Am so disappointed. And don't really know where else to turn. This is a "dementia specialist unit" with the highest ratings in practically the country - yet I feel Mom is MUCH worse off than she was when at home.
Looking for some advice/personal experience here...
My mom (74 -vascular dementia, rapidly progressing) went into a care home just over a week ago. Great care commission ratings, top 3 in Scotland for dementia care, and personally was impressed with the calmness of both the residents and staff. Originally as a 2 week respite placement with the option of being permanent.
However, issues are coming up. Are these normal, teething issues? Are they things I should be concerned about with regards to Mom staying on? etc.
Issue 1
Since arriving 8 days ago, Mom has had at LEAST 3 falls, the last 2 resulting in her now having x2 black eyes and a ? broken nose! Mom is still very mobile, walking a lot through the care home, etc. She had occasional falls at home, but never did herself any damage. I asked to see the staff records of each fall - very poor documentation, in my opinion "found on floor, near fireplace". At no point has a doctor been called out, as Mom refuses to let anyone examine her (she can be aggressive at times when touched/helped with personal care, etc). I had a long chat with the nurse on duty yesterday - as she was concerned as well. There seems to be some discrepancies between what is being said in handover, what I am being told on the phone, etc. Basically I told her I don't feel that my Mum I safe there, and she sort of shrugged her shoulders. They don't feel they have the staff to watch Mom closely enough to reduce her risk of falls. I am a realist. I know falls happen. I am more concerned about the frequency of falls, the lack of information, and the staff seeming to tell me they are too busy to look after her any better.
Issue 2
I feel as though I am being cut out of her care. Mom has lived at home with me for 3 years, I am her only child and we are very close. In the 7 days she has been in the care home, she has had x2 visits from a dementia specialist nurse, x2 visits from the local GP and x1 visit from a local dementia consultant. Whilst I am EXTREMELY grateful for the input - I am being informed, after the fact, when changes are being made.
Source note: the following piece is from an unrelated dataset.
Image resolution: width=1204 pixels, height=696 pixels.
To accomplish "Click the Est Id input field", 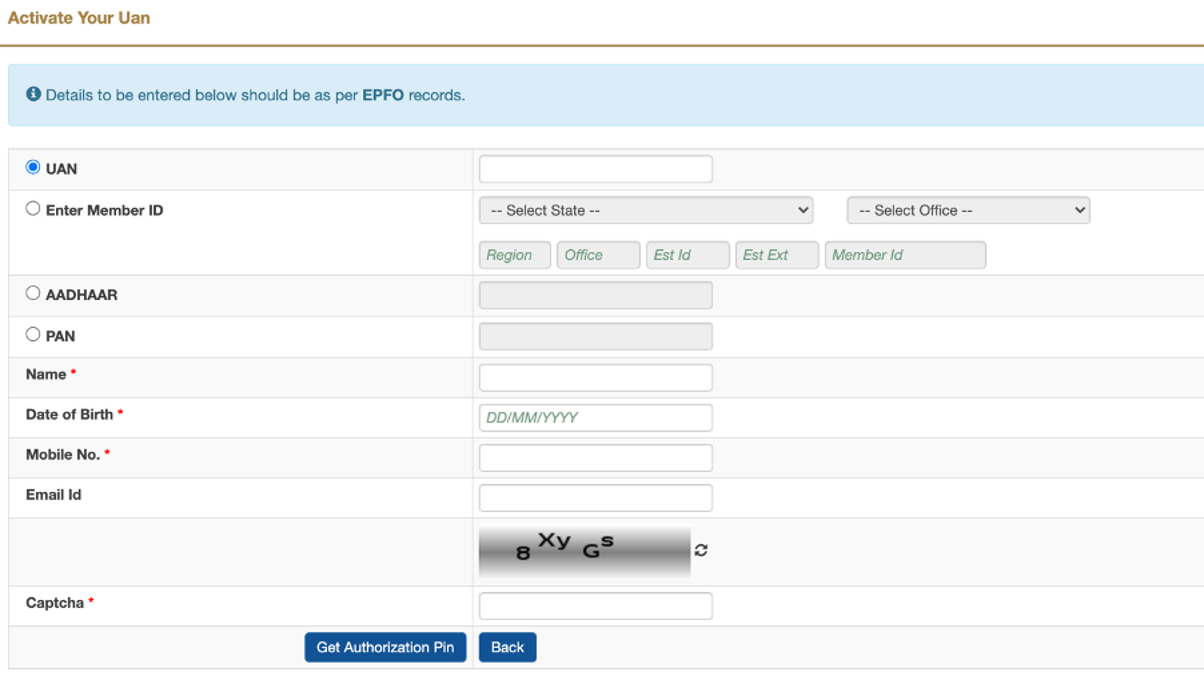I will [687, 255].
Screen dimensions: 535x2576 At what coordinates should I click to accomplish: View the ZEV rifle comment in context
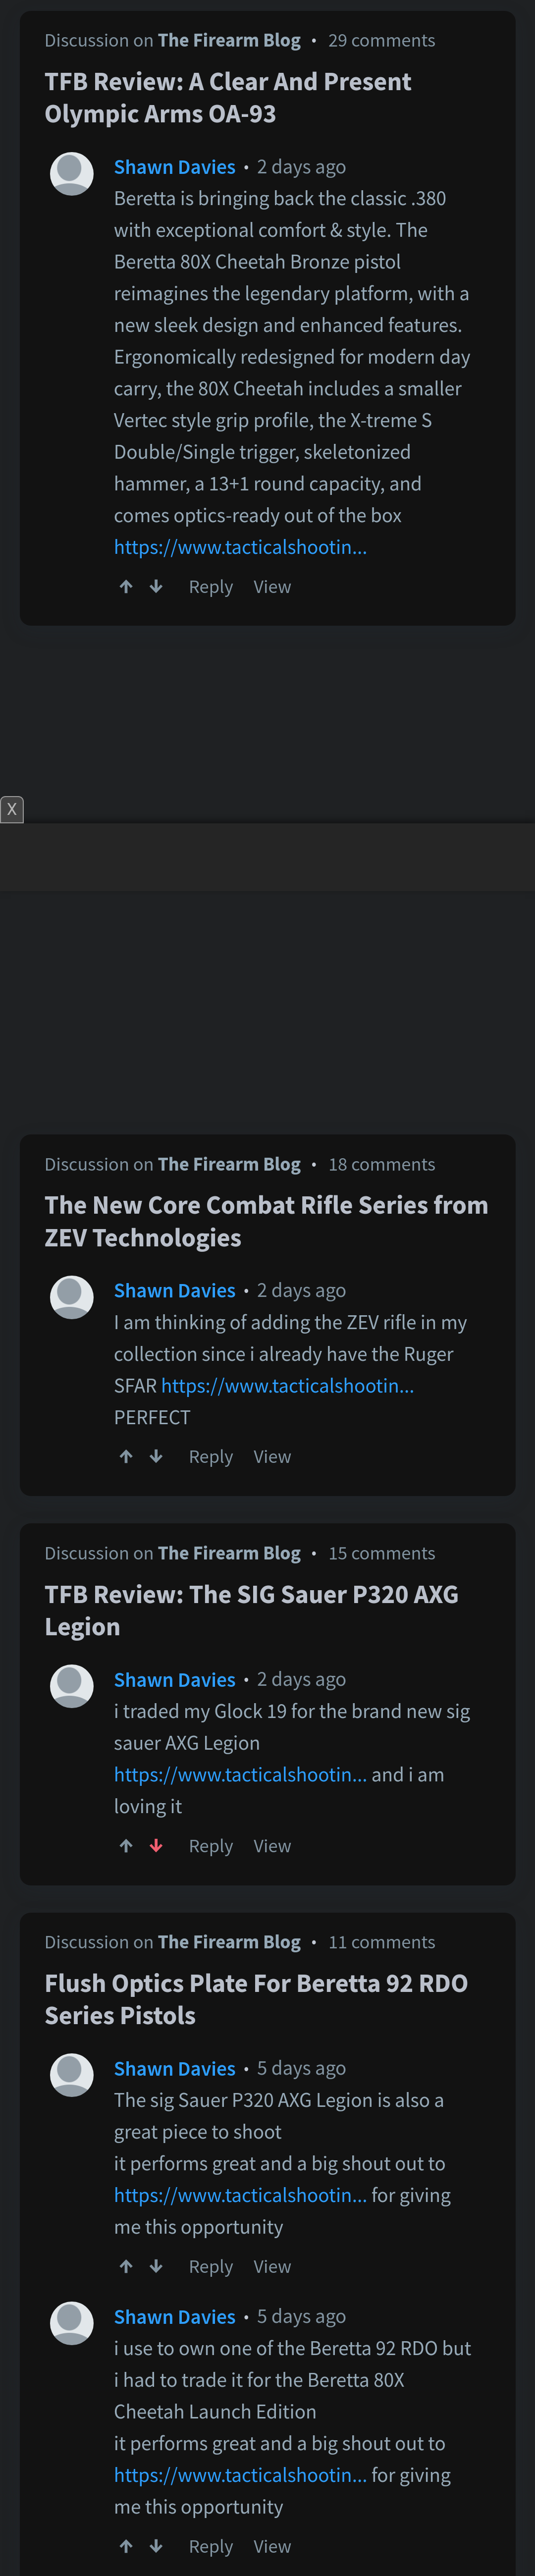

When I raised the concern of strong pain medication being started (and yes, I am aware this could be leading to the falls!) I was told by the manager, with her hand held up in my face that I "need to let the specialists handle it"!! RAGING. I am a doctor, and I am her daughter - thus I AM one of the specialists. I tried to make it clear that I expected to be included in discussions about changes to medication, etc - but she wasn't really hearing me, and I wasn't being too forceful as I don't want to get off on the wrong foot. Have others experienced this? Where ALL the care seems to be taken over and out of your hands? I still consider myself to be Moms main carer, and just because she is not residing under the same roof with me, that should not change.
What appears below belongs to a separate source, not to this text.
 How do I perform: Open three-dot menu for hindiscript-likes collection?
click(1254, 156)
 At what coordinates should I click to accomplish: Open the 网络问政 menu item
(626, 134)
Sorry for the long post!! Anyones thoughts? I imagine there will be a meeting about this early in the week, as I refused to sign the contract on Sunday - saying I had concerns about Moms staying as I didn't feel she was safe. I told them, I absolutely want the fentanyl stopped (my Mom went from being on occasional co-codamol tiny dose, to a 24 hour fentanyl patch!! Despite my protesting this was too strong) immediately, and if they cannot get Mom to take medication they could use a co-codamol patch. The nurse said she would get this sorted on Monday.
Am so disappointed. And don't really know where else to turn. This is a "dementia specialist unit" with the highest ratings in practically the country - yet I feel Mom is MUCH worse off than she was when at home.